All your Devices can be Hacked – IOT needs EOT

 In Blockchain, Embedded Downloads, Embedded Vault, EOT, IOT

In this Ted talk, computer science professor, Avi Rubin takes us on a journey of hacking that will astound you.


Implanted medical devices

The pacemaker was invented in 1926 but the real interest from a computer security perspective started in 2006 when they were given networking capabilities.

Now what a research team did was they got their hands on what’s called an ICD. This is a defibrillator, and this is a device that goes into a person to control their heart rhythm, and these have saved many lives.

This device was made to be able to communicate wirelessly, and what this research team did is they reverse engineered the wireless protocol, and they built the device with a little antenna, that could talk the protocol to the device, and thus control it.


What could they do?

The researchers launched many, many successful attacks.

They managed to change the patient’s name and they were able to change therapies, including disabling the device — and this is with a real, commercial, off-the-shelf device — simply by performing reverse engineering and sending wireless signals to it.

We certainly need a much better understanding of the vulnerability of these medical devices.



Today’s cars and we are not even talking about the self-driving ones have a lot of components, a lot of electronics in it today. In fact, it’s got many, many different computers inside of it, as well as a connected wired network. There is also the FM and XM radio as well as Bluetooth.

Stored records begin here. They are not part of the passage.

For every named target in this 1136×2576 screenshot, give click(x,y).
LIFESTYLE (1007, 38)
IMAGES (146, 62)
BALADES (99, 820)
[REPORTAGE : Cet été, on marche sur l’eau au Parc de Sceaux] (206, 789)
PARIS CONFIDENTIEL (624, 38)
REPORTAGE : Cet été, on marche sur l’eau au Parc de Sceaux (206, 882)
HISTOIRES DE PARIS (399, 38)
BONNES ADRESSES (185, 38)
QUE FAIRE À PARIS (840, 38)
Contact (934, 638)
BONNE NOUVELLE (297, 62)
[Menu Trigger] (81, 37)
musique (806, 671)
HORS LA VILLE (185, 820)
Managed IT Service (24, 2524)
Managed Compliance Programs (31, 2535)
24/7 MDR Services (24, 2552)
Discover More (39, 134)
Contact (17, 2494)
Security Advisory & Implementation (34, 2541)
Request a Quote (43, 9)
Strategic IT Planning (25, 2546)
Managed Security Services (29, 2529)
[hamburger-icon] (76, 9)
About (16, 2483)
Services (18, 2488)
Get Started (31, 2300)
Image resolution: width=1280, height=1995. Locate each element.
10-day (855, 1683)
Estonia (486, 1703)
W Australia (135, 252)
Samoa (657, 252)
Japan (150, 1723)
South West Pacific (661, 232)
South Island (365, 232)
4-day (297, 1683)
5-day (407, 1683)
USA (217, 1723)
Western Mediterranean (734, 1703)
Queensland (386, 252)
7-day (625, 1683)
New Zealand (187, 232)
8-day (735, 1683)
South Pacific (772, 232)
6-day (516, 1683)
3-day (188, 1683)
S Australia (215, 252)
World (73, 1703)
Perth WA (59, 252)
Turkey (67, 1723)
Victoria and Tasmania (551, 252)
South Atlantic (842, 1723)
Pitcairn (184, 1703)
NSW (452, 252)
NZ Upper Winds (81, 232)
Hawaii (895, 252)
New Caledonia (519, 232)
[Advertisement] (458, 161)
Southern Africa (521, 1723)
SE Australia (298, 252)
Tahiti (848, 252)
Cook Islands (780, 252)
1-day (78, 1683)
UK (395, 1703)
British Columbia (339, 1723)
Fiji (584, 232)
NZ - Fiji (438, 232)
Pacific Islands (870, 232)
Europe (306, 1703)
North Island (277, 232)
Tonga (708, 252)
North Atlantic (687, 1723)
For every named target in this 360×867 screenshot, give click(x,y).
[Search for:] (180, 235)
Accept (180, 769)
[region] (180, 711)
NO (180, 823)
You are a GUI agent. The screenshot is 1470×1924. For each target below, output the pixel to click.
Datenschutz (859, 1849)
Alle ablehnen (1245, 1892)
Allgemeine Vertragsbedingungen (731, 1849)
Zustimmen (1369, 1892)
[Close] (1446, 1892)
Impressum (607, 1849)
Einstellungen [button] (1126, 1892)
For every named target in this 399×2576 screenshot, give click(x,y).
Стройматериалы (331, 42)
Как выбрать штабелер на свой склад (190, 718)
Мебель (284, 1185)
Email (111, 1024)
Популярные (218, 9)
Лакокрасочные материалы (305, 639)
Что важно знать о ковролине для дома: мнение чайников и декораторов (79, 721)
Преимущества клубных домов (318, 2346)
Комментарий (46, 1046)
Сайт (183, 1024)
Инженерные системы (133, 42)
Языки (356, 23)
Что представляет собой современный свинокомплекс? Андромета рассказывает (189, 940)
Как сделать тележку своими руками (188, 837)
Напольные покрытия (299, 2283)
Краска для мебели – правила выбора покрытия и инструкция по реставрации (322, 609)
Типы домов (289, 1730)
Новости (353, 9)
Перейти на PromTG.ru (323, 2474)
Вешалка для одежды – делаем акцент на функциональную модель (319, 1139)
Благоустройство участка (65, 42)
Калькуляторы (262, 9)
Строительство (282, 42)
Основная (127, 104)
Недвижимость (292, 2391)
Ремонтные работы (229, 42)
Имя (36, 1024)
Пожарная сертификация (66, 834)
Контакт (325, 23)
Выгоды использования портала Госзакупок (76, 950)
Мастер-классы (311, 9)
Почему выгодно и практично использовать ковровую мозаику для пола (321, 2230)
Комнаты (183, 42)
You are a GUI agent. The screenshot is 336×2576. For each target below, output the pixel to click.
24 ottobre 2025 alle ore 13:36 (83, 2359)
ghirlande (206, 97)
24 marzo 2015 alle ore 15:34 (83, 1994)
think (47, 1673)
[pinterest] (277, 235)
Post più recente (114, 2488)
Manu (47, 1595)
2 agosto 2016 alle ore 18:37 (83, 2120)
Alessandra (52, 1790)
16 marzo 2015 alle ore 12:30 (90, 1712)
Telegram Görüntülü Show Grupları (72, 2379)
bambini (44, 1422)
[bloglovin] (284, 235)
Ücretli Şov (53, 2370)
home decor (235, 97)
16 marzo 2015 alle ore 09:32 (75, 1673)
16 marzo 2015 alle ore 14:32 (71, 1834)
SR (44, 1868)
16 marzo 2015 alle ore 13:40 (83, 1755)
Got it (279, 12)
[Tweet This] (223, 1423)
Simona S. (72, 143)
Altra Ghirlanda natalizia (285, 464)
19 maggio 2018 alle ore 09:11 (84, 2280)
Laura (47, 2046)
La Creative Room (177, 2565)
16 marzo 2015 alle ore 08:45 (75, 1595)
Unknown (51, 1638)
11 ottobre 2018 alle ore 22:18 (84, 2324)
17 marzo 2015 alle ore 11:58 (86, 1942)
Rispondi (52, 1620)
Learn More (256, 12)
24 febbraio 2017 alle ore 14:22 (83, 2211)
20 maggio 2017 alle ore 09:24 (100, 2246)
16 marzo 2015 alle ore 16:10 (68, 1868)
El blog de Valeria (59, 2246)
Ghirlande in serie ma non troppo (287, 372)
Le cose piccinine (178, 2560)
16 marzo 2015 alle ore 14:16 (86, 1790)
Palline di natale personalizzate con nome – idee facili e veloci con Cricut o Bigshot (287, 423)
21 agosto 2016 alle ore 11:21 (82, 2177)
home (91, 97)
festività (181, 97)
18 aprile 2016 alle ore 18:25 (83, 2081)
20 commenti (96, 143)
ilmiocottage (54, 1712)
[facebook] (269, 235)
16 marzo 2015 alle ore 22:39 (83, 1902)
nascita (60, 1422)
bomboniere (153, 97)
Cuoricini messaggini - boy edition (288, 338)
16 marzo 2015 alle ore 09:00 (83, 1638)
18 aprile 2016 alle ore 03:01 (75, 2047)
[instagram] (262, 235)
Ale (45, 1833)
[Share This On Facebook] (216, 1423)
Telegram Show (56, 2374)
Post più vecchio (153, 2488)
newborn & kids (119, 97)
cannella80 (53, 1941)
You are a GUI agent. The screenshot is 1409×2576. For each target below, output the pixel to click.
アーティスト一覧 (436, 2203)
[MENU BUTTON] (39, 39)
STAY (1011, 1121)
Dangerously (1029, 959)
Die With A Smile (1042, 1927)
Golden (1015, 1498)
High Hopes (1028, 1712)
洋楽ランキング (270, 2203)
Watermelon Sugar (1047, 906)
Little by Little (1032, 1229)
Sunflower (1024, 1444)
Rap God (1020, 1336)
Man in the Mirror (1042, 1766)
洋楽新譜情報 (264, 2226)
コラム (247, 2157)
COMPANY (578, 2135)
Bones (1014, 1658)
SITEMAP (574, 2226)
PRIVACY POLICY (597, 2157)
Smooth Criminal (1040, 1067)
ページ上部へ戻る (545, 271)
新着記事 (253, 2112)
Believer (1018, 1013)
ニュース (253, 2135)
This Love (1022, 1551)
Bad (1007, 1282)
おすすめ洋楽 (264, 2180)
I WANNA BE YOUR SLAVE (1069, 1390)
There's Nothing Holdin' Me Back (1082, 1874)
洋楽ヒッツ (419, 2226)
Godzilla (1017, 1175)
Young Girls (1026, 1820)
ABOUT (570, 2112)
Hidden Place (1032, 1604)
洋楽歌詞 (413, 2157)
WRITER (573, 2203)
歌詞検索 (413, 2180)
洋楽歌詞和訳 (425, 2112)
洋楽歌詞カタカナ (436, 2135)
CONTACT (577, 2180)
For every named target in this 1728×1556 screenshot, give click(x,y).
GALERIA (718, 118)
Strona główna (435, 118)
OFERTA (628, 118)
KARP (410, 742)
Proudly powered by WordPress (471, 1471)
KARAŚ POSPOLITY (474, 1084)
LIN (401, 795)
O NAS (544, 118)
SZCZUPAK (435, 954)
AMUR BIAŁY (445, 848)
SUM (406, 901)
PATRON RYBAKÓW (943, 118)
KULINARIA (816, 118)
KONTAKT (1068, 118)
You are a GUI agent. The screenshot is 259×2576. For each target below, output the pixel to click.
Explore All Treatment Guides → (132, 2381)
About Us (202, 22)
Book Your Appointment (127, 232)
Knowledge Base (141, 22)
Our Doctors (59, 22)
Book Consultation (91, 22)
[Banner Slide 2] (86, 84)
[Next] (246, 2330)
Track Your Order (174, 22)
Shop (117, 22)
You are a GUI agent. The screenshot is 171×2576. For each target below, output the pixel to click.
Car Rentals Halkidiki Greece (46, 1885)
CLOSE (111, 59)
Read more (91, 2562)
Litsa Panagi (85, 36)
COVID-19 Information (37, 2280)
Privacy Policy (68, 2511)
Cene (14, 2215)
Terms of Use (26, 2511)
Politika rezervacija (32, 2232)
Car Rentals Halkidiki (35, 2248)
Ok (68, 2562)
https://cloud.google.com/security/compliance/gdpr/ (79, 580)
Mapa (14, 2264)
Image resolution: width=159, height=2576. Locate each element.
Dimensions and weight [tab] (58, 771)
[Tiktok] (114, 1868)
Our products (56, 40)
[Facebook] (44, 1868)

In the video, you can check what the hacking team managed to do. They identified two areas of attack.  One is short-range wireless, where you can actually communicate with the device from nearby, either through Bluetooth or wi-fi, and the other is long-range, where you can communicate with the car through the cellular network, or through one of the radio stations.


What the hacking team managed to do:

They were able to take over a bunch of critical computers inside the car: the brakes computer, the lighting computer, the engine, the dash, the radio, etc., and they were able to perform these on real commercial cars that they purchased using the radio network.

They were able to compromise every single one of the pieces of software that controlled every single one of the wireless capabilities of the car. All of these were implemented successfully.

The rest of the video looks at vulnerabilities of our smartphones amongst other things.